This application relates to orthogonal frequency division multiplexing (OFDM) and orthogonal frequency division multiple access (OFDMA) communication systems, and more particularly to generation and transmission of preamble signals for fast cell searching, time-synchronization, and correcting initial frequency offset in an OFDM or OFDMA communication system.
OFDM and OFDMA systems may be used in various telecommunication systems, including wired and wireless communication systems, to provide various types of communication services, such as voice and data. A wireless communication system covers a certain geographic area by dividing the area into a plurality of cells, which can be further divided into two or more sectors. The base stations, which conceptually locate at the center of respective cells of their coverage, transmit information to the mobile subscriber stations (MSS) via downlink (DL) radio signals. A mobile station is also known as the mobile station (MS), the subscriber station (SS), or the wireless station. The mobile stations transmit information to their serving base stations via uplink (UL) radio signals.
The downlink radio signals from the base stations to mobile stations may include voice or data traffic signals or both. In addition, the base stations generally need to transmit preamble signals in their downlink radio signals to identify to the mobile stations the corresponding cells and corresponding segments in the cells to which the downlink radio signals are directed. Such a preamble signal from a base station allows a mobile station to synchronize its receiver in both time and frequency with the observed downlink signal and to acquire the identity, such as IDcell and Segment, of the base station that transmits the downlink signal.
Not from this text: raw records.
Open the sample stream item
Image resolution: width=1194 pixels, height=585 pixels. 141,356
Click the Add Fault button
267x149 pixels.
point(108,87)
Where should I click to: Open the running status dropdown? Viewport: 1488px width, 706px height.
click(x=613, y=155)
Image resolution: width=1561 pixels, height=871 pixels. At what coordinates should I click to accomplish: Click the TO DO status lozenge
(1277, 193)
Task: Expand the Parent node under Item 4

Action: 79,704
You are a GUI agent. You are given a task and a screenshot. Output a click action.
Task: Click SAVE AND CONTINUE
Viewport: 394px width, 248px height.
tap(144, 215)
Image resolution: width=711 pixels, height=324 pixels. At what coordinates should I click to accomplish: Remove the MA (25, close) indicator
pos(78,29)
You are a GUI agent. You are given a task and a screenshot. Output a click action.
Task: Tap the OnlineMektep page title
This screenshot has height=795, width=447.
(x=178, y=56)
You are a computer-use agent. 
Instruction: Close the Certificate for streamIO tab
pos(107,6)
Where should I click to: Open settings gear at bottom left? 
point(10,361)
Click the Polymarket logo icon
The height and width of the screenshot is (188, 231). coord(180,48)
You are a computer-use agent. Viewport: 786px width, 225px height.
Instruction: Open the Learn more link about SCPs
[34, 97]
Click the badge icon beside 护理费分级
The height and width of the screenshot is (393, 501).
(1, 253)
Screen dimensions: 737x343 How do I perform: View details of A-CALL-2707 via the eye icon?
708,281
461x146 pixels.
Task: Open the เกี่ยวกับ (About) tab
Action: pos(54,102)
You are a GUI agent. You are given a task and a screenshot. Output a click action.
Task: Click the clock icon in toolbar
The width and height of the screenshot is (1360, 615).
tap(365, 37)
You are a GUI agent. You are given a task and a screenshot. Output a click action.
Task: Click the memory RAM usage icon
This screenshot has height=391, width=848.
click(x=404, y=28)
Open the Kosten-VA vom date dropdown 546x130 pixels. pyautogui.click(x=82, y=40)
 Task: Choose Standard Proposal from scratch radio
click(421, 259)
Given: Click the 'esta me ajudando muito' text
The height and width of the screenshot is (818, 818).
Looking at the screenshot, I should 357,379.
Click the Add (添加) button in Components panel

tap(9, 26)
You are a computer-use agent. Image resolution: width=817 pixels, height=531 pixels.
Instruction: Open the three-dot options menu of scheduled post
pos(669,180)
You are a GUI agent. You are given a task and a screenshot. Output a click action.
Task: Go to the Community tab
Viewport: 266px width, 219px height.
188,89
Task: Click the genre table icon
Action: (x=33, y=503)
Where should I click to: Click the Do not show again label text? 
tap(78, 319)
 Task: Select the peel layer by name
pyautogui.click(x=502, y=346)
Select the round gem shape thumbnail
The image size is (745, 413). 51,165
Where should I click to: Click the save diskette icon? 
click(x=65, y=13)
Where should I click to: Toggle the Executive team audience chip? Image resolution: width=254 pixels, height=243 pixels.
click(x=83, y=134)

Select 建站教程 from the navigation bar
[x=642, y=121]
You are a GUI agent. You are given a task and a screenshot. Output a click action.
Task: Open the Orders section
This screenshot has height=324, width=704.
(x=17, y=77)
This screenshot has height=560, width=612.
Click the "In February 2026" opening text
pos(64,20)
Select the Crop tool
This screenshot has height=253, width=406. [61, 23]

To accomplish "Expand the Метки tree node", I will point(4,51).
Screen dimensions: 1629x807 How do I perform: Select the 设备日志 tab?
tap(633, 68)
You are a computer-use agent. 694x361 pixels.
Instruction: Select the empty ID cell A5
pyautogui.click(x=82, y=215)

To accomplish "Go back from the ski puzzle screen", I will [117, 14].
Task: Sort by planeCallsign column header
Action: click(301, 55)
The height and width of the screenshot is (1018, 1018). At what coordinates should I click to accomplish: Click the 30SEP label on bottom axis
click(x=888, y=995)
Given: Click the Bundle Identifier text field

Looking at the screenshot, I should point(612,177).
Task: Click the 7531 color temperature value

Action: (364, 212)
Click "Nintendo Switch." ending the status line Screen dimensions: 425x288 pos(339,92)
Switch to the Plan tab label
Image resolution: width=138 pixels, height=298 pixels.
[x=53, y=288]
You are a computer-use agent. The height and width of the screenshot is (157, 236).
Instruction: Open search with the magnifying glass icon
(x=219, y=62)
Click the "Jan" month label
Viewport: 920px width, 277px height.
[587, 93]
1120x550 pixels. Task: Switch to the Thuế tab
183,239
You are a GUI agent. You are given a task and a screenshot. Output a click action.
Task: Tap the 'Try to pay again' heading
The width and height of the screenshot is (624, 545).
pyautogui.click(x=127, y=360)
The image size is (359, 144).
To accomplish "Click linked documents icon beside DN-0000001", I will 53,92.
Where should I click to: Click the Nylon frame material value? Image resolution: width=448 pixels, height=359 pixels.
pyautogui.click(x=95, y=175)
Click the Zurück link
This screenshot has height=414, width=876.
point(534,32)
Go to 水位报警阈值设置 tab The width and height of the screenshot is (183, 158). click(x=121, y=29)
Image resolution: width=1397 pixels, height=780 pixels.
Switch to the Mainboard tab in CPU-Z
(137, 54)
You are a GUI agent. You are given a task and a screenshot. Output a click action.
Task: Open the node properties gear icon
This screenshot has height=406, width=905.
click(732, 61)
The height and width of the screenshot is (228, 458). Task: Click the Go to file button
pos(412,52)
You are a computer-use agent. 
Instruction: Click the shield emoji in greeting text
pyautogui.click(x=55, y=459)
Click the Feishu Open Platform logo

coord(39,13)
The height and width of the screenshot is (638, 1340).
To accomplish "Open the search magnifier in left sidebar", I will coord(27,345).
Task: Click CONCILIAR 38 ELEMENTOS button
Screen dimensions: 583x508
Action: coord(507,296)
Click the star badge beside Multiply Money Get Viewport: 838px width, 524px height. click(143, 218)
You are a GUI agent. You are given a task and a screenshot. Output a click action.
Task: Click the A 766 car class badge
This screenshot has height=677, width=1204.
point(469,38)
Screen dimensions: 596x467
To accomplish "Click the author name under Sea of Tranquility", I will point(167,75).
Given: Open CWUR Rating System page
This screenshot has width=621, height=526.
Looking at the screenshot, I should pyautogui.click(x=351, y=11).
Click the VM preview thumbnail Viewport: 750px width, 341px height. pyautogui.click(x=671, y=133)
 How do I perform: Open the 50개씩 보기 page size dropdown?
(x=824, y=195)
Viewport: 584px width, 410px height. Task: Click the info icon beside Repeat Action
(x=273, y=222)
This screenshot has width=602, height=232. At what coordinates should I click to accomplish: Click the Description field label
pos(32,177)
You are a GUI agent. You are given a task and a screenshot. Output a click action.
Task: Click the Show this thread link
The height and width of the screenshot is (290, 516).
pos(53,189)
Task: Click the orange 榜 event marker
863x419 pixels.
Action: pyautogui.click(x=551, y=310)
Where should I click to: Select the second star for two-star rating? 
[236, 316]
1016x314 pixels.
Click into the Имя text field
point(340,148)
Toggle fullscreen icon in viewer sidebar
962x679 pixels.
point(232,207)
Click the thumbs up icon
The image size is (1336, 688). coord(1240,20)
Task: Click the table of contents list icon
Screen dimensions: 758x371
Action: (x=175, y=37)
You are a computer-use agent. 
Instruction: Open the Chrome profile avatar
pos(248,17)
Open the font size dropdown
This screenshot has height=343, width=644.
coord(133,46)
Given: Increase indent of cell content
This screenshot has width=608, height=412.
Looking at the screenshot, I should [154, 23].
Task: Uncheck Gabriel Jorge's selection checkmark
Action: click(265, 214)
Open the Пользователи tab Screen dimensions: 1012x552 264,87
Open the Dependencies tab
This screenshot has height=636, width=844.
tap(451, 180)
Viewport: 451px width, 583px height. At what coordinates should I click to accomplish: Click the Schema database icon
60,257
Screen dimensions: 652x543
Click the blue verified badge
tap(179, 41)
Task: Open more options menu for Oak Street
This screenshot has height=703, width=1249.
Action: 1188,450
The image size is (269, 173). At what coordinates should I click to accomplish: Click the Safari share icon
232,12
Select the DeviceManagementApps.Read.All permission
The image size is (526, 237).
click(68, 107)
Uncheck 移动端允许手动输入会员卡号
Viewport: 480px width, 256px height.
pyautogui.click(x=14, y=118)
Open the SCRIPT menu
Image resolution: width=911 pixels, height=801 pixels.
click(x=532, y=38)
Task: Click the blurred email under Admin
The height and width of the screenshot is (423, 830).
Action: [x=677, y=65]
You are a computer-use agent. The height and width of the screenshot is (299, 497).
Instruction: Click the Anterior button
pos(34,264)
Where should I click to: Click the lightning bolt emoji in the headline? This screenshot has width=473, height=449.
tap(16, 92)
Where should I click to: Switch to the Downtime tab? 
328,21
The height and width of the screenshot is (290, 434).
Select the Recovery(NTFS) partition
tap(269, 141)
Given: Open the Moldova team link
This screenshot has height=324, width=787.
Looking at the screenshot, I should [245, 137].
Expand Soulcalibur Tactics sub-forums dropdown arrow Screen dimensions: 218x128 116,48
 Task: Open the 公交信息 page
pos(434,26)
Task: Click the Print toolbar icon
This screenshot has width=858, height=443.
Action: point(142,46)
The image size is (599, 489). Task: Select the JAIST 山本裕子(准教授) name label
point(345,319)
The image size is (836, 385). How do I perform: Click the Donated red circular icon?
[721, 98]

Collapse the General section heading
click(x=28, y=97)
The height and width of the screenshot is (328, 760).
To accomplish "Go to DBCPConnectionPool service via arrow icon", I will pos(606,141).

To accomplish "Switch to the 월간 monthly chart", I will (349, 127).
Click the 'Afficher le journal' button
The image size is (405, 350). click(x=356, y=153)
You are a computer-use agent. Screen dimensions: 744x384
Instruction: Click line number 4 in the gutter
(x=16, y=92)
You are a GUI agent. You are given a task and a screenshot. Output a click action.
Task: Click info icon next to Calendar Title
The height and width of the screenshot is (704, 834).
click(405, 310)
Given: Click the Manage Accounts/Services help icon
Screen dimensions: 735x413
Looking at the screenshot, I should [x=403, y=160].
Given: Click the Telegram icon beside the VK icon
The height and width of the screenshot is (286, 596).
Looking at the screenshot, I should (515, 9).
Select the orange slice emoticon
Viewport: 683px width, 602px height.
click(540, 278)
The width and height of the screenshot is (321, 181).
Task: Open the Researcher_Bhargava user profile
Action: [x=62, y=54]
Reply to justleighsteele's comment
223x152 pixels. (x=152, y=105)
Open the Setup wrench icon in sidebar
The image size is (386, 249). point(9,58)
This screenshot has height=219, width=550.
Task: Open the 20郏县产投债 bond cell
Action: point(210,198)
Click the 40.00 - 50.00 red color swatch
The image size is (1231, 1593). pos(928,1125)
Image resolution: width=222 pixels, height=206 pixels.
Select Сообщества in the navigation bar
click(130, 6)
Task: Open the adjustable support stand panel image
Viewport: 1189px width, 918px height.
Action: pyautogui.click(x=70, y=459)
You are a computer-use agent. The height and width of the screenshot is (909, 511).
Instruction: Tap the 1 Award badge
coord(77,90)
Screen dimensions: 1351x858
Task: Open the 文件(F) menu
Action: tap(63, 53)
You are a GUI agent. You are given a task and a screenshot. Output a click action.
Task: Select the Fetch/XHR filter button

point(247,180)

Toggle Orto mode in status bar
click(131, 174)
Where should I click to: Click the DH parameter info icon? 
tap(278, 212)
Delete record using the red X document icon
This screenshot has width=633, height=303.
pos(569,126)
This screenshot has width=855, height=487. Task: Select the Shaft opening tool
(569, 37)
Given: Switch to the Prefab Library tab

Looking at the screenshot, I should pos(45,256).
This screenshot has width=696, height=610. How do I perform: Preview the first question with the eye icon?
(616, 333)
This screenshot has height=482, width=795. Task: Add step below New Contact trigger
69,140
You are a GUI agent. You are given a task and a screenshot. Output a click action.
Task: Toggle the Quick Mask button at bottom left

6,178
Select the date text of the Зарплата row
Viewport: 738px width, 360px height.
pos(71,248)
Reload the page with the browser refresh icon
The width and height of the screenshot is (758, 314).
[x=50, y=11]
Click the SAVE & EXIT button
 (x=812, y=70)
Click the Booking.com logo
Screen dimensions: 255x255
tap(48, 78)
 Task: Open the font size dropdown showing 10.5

IEEE 802.16 OFDMA has been developed to provide wireless communications based on an orthogonal frequency division multiple access (OFDMA) modulation technique. In the DL preambles currently defined in IEEE 802.16 OFDMA, the MSSs store predefined and handcrafted pseudo-noise (PN) like sequences for identifying IDcell numbers and segment numbers of the adjacent cells. In operation, a MSS captures the preamble symbols in received downlink signals and correlate the preamble in each received downlink signal with the stored pseudo-noise (PN) like sequences to determine IDcell and Segment of a specific sector for that received downlink signal. These preamble sequences are handcrafted in advance and are processed by the MSS one at a time. There are more than 100 such sequences in some implementations of the current IEEE 802.16 OFDMA. Performing the cross-correlation with such a large number of preamble sequences can be time consuming and increase the hardware costs. In addition, MSSs store the entire set of preamble sequences and this storage further increases the hardware cost.
One important performance parameter of the preambles is the peak-to-average-power-ratio (PAPR). To reduce the system cost, the PAPR for the preamble should be as small as possible. It is well known that OFDM usually has a relative higher PAPR ratio than other modulations. This is especially important for a preamble because the preamble is transmitted in every frame.